▶ **About this task**:
Among the records below, find the line that has "Task: Toggle collapse"; from there, give the lines again exactly, and stop after the line that has "Viewport: 1456px width, 819px height.".

▶ **Supplied data**:
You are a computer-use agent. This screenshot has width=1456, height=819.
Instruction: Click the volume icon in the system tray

...

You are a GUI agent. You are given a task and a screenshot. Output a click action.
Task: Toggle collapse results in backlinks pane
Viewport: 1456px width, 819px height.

▶ **The answer**:
Task: Toggle collapse results in backlinks pane
Viewport: 1456px width, 819px height.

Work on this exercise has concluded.